§ Work required:
The needed output is the run of lines below from the one containing "The height and width of the screenshot is (295, 803)." through the one containing "You are a GUI", copied exactly and free of pictures.

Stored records
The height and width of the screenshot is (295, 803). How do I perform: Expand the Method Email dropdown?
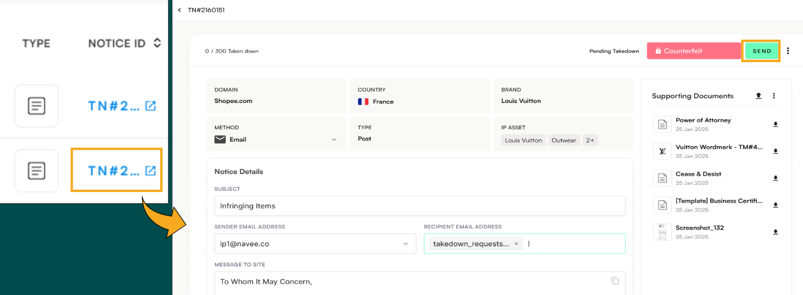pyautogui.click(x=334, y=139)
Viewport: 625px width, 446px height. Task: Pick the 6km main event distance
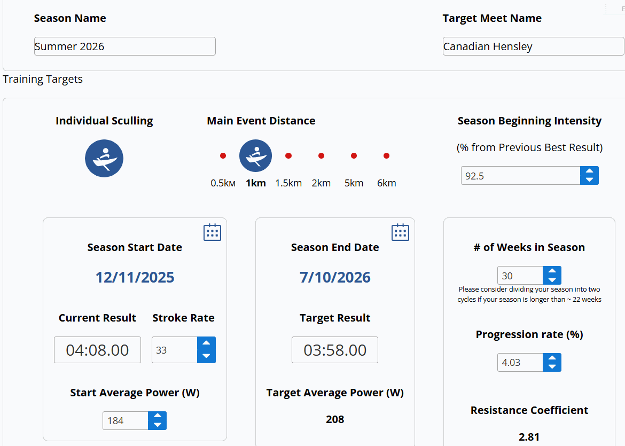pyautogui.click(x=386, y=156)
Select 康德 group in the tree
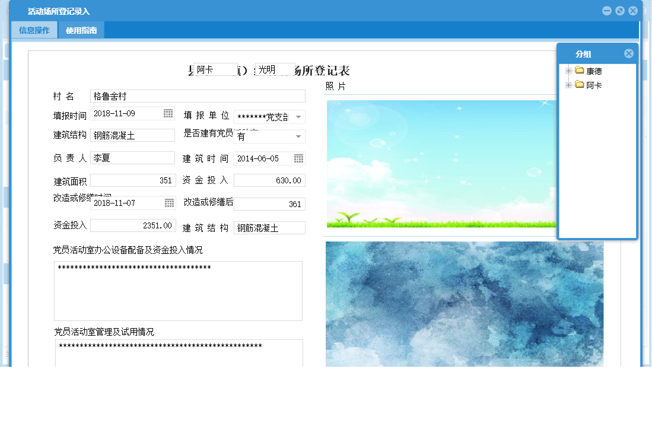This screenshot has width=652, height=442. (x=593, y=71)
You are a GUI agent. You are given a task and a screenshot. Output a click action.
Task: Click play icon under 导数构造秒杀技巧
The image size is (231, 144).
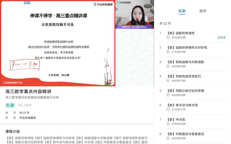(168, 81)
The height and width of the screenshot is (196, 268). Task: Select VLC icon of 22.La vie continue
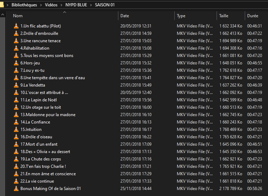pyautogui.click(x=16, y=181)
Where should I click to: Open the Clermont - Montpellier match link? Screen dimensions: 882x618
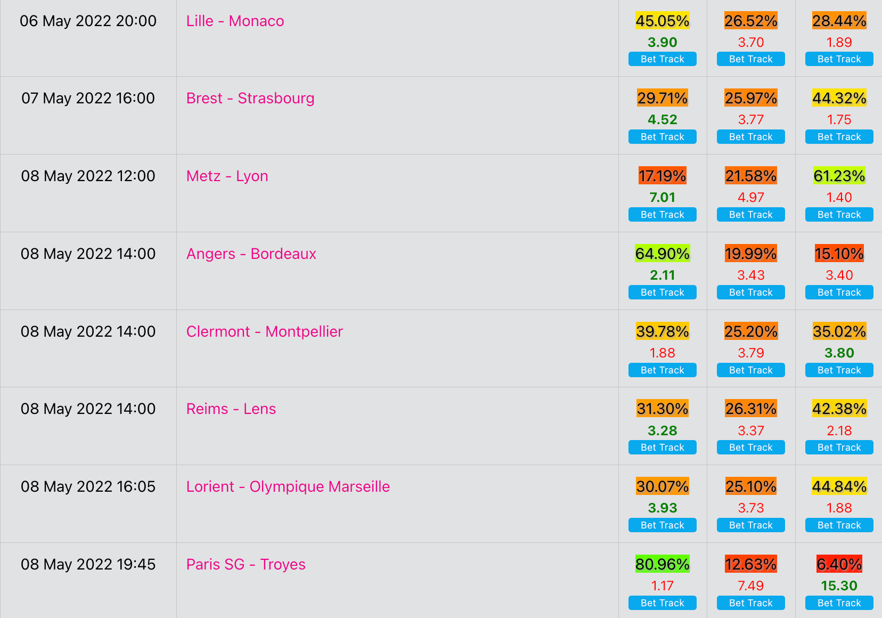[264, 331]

...

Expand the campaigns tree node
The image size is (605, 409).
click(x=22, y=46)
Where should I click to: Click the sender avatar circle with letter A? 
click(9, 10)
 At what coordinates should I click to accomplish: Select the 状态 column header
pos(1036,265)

* * *

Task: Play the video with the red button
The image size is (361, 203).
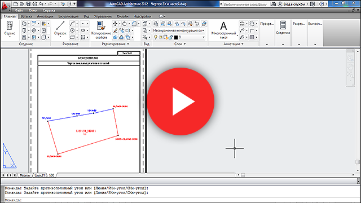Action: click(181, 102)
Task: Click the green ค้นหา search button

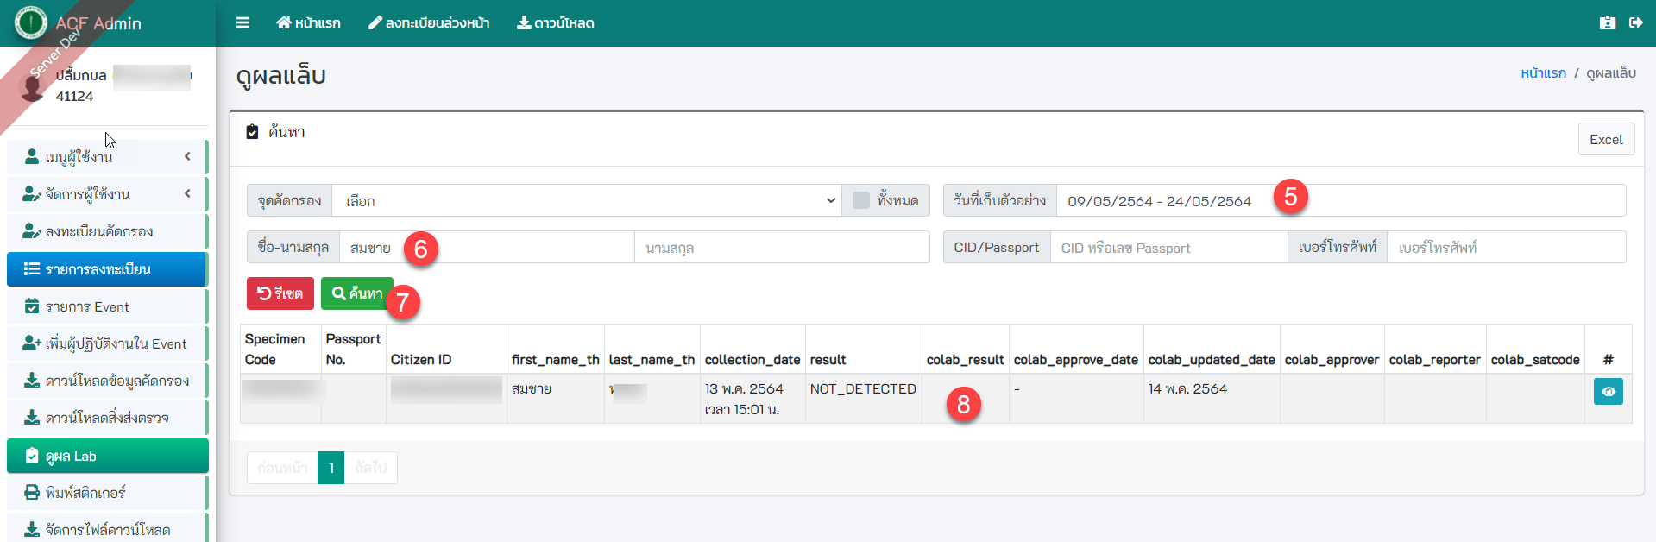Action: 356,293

§ Finished exercise:
The height and width of the screenshot is (295, 803). How do I perform: Expand the Method Email dropdown?
pyautogui.click(x=334, y=139)
Viewport: 625px width, 446px height. Task: Pick the 6km main event distance
pyautogui.click(x=386, y=156)
Select 康德 group in the tree
This screenshot has width=652, height=442. (x=593, y=71)
You are a GUI agent. You are given a task and a screenshot. Output a click action.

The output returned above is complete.